** begin PAGE EXCERPT **

# Orchestral Reverberation



## Jeffrey Peterson (Oct 31, 2011)

I know this has been discussed....but lets discuss it again.

If you please of course....

I'm still not clear on this problem. I understand that we all should "do what sounds good" but please don't give me that BS answer that belongs at Gearsluz.com 
I'm not an engineer and frankly I have bad ears when it comes mixing. I would like some guidelines please, until my ears get developed.

When I get in the studio the last thing I want to do is dink around with a reverb, I want to sit down and compose....but thats me.

Now to the question. We all have multiple sample libraries, some are as dry as the drive to Las Vegas, and others wet as Seattle in spring. The are all recorded in different spaces. Symphonic Orchestra and HS strings for example have Mics with great REAL ambiances, but you put them together with no artificially added reverb and it doesn't sound just right. Why? Obviously because they were recorded in different locations. 

Now, I'd rather not get into specific sample libraries but I am just using SO and HS as an example. 

Most libraries have a recorded ambiance of some sort that sounds great if you only use that specific library and in a lot of these libraries you can turn off the natural reverberation and have the sample dry. So is it better to...

A. Keep the recorded ambiance of each different library(if it fits the mix of course) and then apply an overall reverb to everything? For example 1 with a short ms for Early Reflections and 1 with a longer decay. Say 0.8ms and 6.1 depending on the mix.

or

B. If possible, keep everything as dry as possible. Forget the "recorded ambiances" of each library because they will conflict with one another and create chaos and wars in the mix. Once they are dry as the Sahara...THEN apply 3 reverbs. All sounds into 1 and only 1 reverb while that reverb is bused the 2 other reverbs. 1 to create a sense of space, another for early reflections and another for long decays. The first reverb will be bussed in with the sounds into the early reflection reverb and the long decay(like a cathedral). But the Short reflections will not be bussed in to the long decay...they will each separately be sent to the master track with no relation to each other.


What are you thoughts? A or B. Feel most free to correct my assumptions and understanding of both components of A and B.

Thank you.


----------



## Tanuj Tiku (Nov 1, 2011)

Jeffrey,

I am sorry but if you dont want to 'Dink' around with reverb then I am afraid you need to hire an assistant engineer to do the reverbs for you.


But if you really want to do it right and care about the aesthetics of sound, then as a modern day composer, you must immerse yourself in technology and keep an open mind. There is no easy way to do this and there arnt just a bunch of tricks that will help you get a good sound. 

At the same time its not as trivial as it may seem. 

Think of your reverbs and eq's as also a means to communicate your ideas through the wonderful world of audio. The computer is also an instrument and needs to be mastered just like any other. 


If you do a quick search on reverbs, you will find many, many threads dedicated to this topic.


Best,

Tanuj.


----------



## Daryl (Nov 1, 2011)

Hire a good engineer. Get him/her to mix a couple of your tracks, question them at every turn (almost to the point of being annoying) and when they're gone, reverse engineer their mixes.

** end PAGE EXCERPT **

— WHAT IS ASKED —
[a] In the orchestral reverberation thread, what does Daryl say to do with the engineer's mixes once the engineer has gone?
[b] Carry on the orchestral reverberation thread from its final sentence.

** begin STORED ROWS **

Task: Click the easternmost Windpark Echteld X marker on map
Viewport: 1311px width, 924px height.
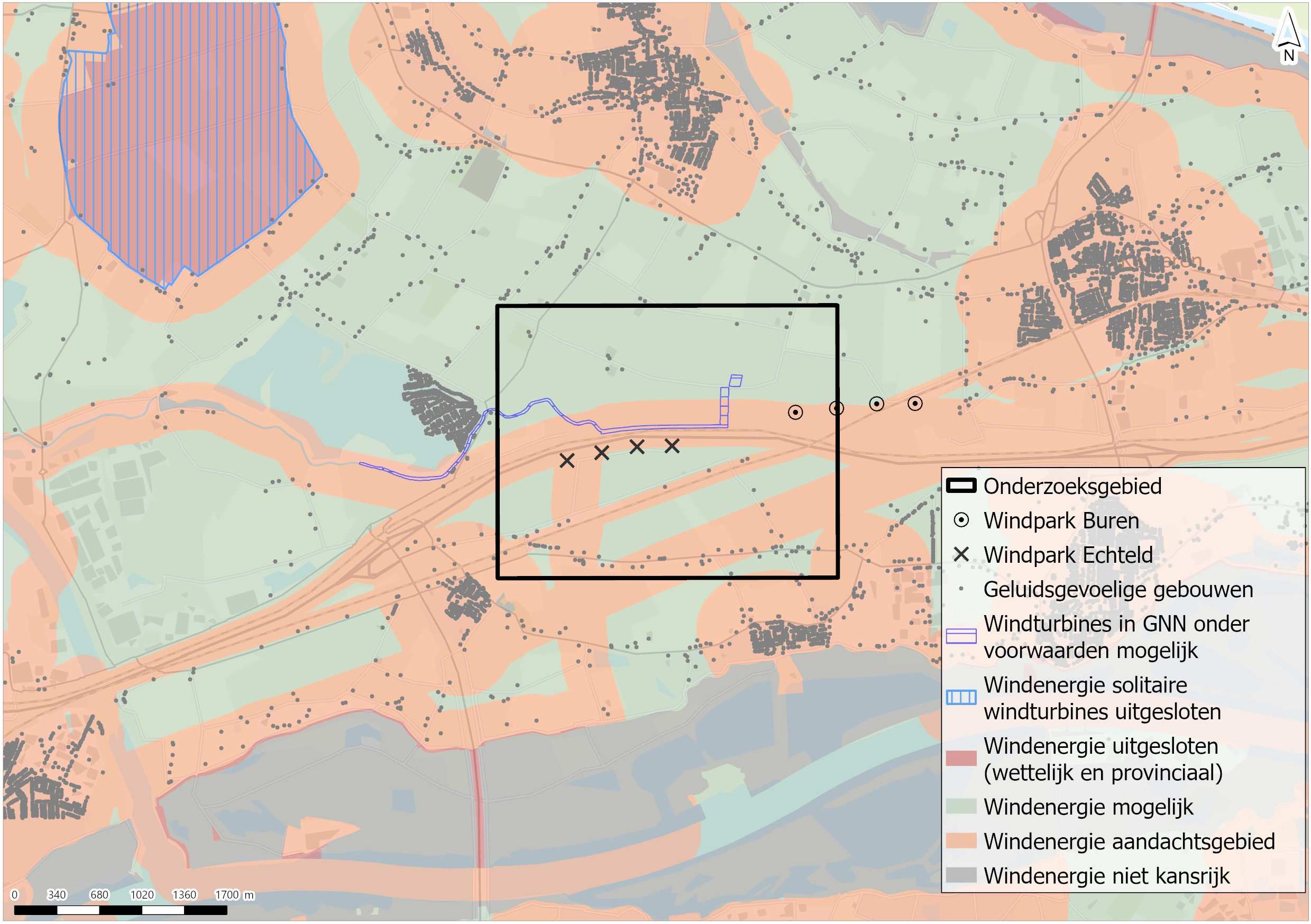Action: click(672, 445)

** end STORED ROWS **
** begin STORED ROWS **

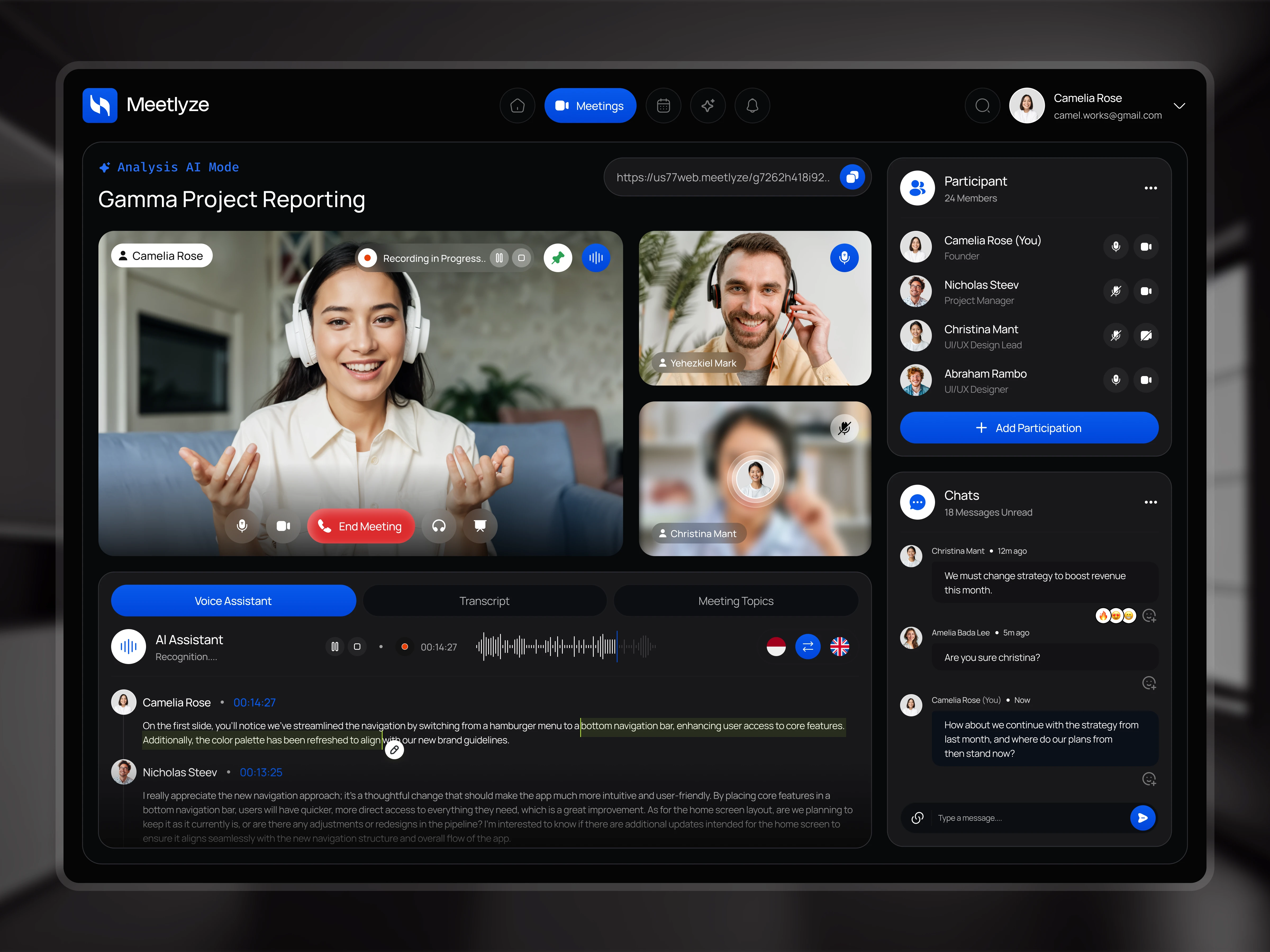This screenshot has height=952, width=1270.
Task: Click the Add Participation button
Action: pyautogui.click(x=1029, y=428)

** end STORED ROWS **

— OUTPUTS BY TASK —
[a] Reverse engineer them.

[b]
D


----------



## TheUnfinished (Nov 1, 2011)

Daryl @ Tue Nov 01 said:


> Hire a good engineer. Get him/her to mix a couple of your tracks, question them at every turn (almost to the point of being annoying) and when they're gone, reverse engineer their mixes.
> 
> D


That is a great idea. I'm going to do that. All the online tutorials and videos in the world are never gonna match up to a few hours in the company of a dedicated professional who is working on YOUR music.


----------



## Andrew Christie (Nov 1, 2011)

vibrato @ Tue Nov 01 said:


> Jeffrey,
> 
> I am sorry but if you dont want to 'Dink' around with reverb then I am afraid you need to hire an assistant engineer to do the reverbs for you.
> 
> ...



Couldn't have said it better myself.

Also don't underestimate the power of EQ for placing instruments in a 'space' and helping multiple libraries blend well together.

In regards to ER's/Tails 0.8 - 6.1ms sounds a bit short to me. I'm usually around the 30 - 60ms area.


----------



## Jean Paul (Nov 1, 2011)

Jeffrey Peterson @ Tue Nov 01 said:


> So is it better to...
> 
> A. Keep the recorded ambiance of each different library(if it fits the mix of course) and then apply an overall reverb to everything? For example 1 with a short ms for Early Reflections and 1 with a longer decay. Say 0.8ms and 6.1 depending on the mix.
> 
> ...


Well for Option A, why would you want to put ER reverb on samples with baked in room. To me this is asking for trouble and will create a muddy sound. If the sense of space is already in the samples then all you probably need is a long tail, to make everything glue together and sound in the same hall.

As for Option B, if the samples are dry, I normally send all instruments going to 3 ER reverbs busses depending on the depth and position, and one Tail reverb at the final mix bus.


----------



## Jeffrey Peterson (Nov 1, 2011)

Thank you Jean Paul. Those are great guidelines and thoughts. I heard you music and your very talented.

Daryl and Unfinished, thank you I might do that, I've had mixers mix my stuff before but I always thought I was prying if I asked questions.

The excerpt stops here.